(Belge):

Bekir Bozdağ; 59 yaşında. 6 Dönemdir Milletvekili. AKP Grup Başkan Vekili, Başbakan Yardımcısı, Adalet Bakanı görevlerinde bulundu. Şu an TBMM Başkan Yardımcısı…
Bu kişi, 29 Temmuz 2016 günü (51 yaşında iken) TBMM’de aynen şu konuşmayı yaptı;
“Fethullah Gülen bu ülkenin yetiştirdiği bir kıymettir. Seversiniz, sevmezsiniz. Ama değerli bir insandır. Bu ülkenin Milli Manevi değerlerine saygılı nesiller yetiştirmek için hizmetini yapıyor. Ona çete diyemezsiniz.”
Aynı kişi 28 Şubat 2024 günü (59 yaşında iken) TBMM’de aynen şu konuşmayı yaptı;
“Ben FETÖ ile mücadele eden adamım. Onları lağıma attım. Fethullah Gülen terörist başıdır.”
Adı geçen kişinin DOĞRU Parti nezdinde zerrece kıymeti yoktur.
Bu dönekliği, ikili konuşması onun karakterini belirtmekte ve FETÖ’yu attım dediği LAĞIMDA yıllarca onlarla birlikte yaşadığının kabulüdür.
Bir diğer gerçekte şudur. Bu ödlek ve dönek tipler, ilerde mutlaka yargılanacaklarını bildiklerinden, şimdiden kendilerini garantiye almak için, köklerini ve sahiplerini satacak karakterde olduklarının işaretlerini verirler.

Sözcük ve öğe bulmaya dair satırlar:

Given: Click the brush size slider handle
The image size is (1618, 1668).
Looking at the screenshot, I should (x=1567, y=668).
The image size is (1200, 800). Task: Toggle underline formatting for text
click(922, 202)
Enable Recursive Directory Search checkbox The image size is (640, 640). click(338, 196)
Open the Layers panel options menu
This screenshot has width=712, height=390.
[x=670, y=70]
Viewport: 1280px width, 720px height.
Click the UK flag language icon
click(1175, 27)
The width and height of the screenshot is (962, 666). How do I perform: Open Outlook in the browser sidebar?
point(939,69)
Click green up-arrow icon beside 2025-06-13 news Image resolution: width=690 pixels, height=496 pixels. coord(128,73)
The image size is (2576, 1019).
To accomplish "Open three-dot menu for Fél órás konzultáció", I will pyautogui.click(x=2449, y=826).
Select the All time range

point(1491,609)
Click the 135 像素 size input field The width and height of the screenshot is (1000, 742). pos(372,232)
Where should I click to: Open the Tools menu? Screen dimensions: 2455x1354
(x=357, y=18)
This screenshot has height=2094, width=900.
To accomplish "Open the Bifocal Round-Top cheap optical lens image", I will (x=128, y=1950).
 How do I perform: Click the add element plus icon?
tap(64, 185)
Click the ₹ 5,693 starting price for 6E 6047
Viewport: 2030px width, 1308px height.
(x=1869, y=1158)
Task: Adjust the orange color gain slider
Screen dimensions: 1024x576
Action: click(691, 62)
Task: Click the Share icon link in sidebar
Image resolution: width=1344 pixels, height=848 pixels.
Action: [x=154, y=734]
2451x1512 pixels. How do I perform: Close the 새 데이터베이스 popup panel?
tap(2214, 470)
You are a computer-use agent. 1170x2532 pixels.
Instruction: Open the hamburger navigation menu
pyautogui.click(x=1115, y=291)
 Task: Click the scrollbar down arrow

(İstenenler):
**1.** Belgeye göre aşağıdaki soruları yanıtlayın:
(a) Bekir Bozdağ kaç dönemdir milletvekilidir?
(b) Belgede aktarılan ilk TBMM konuşması hangi tarihte yapılmıştır?
(c) 28 Şubat 2024 tarihli konuşmada Fethullah Gülen için hangi cümle kurulmuştur?
**2.** Belgede "Bir diğer gerçekte" sözleriyle başlayan ve "olduklarının işaretlerini verirler." sözleri de dahil olmak üzere onlarla biten bölümü hiç değiştirmeden yazın.

(Görev çıktıları):
**1.**
(a) 6 dönemdir.
(b) 29 Temmuz 2016.
(c) "Fethullah Gülen terörist başıdır."

**2.**
Bir diğer gerçekte şudur. Bu ödlek ve dönek tipler, ilerde mutlaka yargılanacaklarını bildiklerinden, şimdiden kendilerini garantiye almak için, köklerini ve sahiplerini satacak karakterde olduklarının işaretlerini verirler.